### DESCRIPTION OF THE TASK
Write every line of the material below as a JSON list of strings, one string per line, with blank lines left out.

### DATASET RECORDS
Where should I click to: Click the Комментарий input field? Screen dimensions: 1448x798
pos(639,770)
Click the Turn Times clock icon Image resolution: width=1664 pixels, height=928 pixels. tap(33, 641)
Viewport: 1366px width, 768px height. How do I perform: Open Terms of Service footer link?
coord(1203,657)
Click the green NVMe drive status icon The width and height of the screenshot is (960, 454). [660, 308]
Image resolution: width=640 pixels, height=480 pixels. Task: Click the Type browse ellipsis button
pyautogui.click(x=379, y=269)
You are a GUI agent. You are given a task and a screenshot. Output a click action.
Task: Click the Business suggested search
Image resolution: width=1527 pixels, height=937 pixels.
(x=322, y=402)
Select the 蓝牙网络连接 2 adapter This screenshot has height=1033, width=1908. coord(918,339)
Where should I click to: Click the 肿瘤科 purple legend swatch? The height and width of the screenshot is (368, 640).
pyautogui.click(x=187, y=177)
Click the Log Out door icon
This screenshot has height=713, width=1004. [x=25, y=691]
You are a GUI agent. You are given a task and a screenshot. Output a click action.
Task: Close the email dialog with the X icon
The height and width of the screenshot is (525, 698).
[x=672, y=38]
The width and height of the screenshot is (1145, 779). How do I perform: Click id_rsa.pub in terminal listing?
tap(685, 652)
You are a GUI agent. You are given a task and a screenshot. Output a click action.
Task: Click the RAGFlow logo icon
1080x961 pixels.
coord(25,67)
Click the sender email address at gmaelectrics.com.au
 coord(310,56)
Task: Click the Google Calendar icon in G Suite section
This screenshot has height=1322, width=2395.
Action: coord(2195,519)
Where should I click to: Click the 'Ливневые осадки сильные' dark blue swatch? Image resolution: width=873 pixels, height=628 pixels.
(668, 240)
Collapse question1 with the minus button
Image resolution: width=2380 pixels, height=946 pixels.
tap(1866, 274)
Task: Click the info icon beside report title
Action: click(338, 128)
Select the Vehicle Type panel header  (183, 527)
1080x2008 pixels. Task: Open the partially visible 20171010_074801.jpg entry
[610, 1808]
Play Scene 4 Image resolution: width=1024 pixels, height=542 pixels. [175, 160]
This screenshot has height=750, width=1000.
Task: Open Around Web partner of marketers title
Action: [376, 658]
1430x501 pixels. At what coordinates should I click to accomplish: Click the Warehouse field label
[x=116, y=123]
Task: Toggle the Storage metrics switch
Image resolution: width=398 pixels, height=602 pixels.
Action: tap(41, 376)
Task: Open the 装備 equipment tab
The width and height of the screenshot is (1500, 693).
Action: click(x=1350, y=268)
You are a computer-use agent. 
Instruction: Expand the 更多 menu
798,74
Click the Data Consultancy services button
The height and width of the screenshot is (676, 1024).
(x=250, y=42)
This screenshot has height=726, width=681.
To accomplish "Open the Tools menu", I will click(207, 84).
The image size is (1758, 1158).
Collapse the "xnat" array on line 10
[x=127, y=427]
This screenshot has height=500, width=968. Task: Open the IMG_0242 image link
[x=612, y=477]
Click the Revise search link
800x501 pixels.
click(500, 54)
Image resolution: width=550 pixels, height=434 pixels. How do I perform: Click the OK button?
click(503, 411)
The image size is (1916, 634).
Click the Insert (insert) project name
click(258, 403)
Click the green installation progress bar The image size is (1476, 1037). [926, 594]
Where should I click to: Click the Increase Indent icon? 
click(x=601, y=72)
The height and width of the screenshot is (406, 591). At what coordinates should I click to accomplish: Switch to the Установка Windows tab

### ANSWER TO THE EXERCISE
[
  "Where should I click to: Click the Комментарий input field? Screen dimensions: 1448x798",
  "pos(639,770)",
  "Click the Turn Times clock icon Image resolution: width=1664 pixels, height=928 pixels. tap(33, 641)",
  "Viewport: 1366px width, 768px height. How do I perform: Open Terms of Service footer link?",
  "coord(1203,657)",
  "Click the green NVMe drive status icon The width and height of the screenshot is (960, 454). [660, 308]",
  "Image resolution: width=640 pixels, height=480 pixels. Task: Click the Type browse ellipsis button",
  "pyautogui.click(x=379, y=269)",
  "You are a GUI agent. You are given a task and a screenshot. Output a click action.",
  "Task: Click the Business suggested search",
  "Image resolution: width=1527 pixels, height=937 pixels.",
  "(x=322, y=402)",
  "Select the 蓝牙网络连接 2 adapter This screenshot has height=1033, width=1908. coord(918,339)",
  "Where should I click to: Click the 肿瘤科 purple legend swatch? The height and width of the screenshot is (368, 640).",
  "pyautogui.click(x=187, y=177)",
  "Click the Log Out door icon",
  "This screenshot has height=713, width=1004. [x=25, y=691]",
  "You are a GUI agent. You are given a task and a screenshot. Output a click action.",
  "Task: Close the email dialog with the X icon",
  "The height and width of the screenshot is (525, 698).",
  "[x=672, y=38]",
  "The width and height of the screenshot is (1145, 779). How do I perform: Click id_rsa.pub in terminal listing?",
  "tap(685, 652)",
  "You are a GUI agent. You are given a task and a screenshot. Output a click action.",
  "Task: Click the RAGFlow logo icon",
  "1080x961 pixels.",
  "coord(25,67)",
  "Click the sender email address at gmaelectrics.com.au",
  " coord(310,56)",
  "Task: Click the Google Calendar icon in G Suite section",
  "This screenshot has height=1322, width=2395.",
  "Action: coord(2195,519)",
  "Where should I click to: Click the 'Ливневые осадки сильные' dark blue swatch? Image resolution: width=873 pixels, height=628 pixels.",
  "(668, 240)",
  "Collapse question1 with the minus button",
  "Image resolution: width=2380 pixels, height=946 pixels.",
  "tap(1866, 274)",
  "Task: Click the info icon beside report title",
  "Action: click(338, 128)",
  "Select the Vehicle Type panel header  (183, 527)",
  "1080x2008 pixels. Task: Open the partially visible 20171010_074801.jpg entry",
  "[610, 1808]",
  "Play Scene 4 Image resolution: width=1024 pixels, height=542 pixels. [175, 160]",
  "This screenshot has height=750, width=1000.",
  "Task: Open Around Web partner of marketers title",
  "Action: [376, 658]",
  "1430x501 pixels. At what coordinates should I click to accomplish: Click the Warehouse field label",
  "[x=116, y=123]",
  "Task: Toggle the Storage metrics switch",
  "Image resolution: width=398 pixels, height=602 pixels.",
  "Action: tap(41, 376)",
  "Task: Open the 装備 equipment tab",
  "The width and height of the screenshot is (1500, 693).",
  "Action: click(x=1350, y=268)",
  "You are a computer-use agent. ",
  "Instruction: Expand the 更多 menu",
  "798,74",
  "Click the Data Consultancy services button",
  "The height and width of the screenshot is (676, 1024).",
  "(x=250, y=42)",
  "This screenshot has height=726, width=681.",
  "To accomplish \"Open the Tools menu\", I will click(207, 84).",
  "The image size is (1758, 1158).",
  "Collapse the \"xnat\" array on line 10",
  "[x=127, y=427]",
  "This screenshot has height=500, width=968. Task: Open the IMG_0242 image link",
  "[x=612, y=477]",
  "Click the Revise search link",
  "800x501 pixels.",
  "click(500, 54)",
  "Image resolution: width=550 pixels, height=434 pixels. How do I perform: Click the OK button?",
  "click(503, 411)",
  "The image size is (1916, 634).",
  "Click the Insert (insert) project name",
  "click(258, 403)",
  "Click the green installation progress bar The image size is (1476, 1037). [926, 594]",
  "Where should I click to: Click the Increase Indent icon? ",
  "click(x=601, y=72)",
  "The height and width of the screenshot is (406, 591). At what coordinates should I click to accomplish: Switch to the Установка Windows tab"
]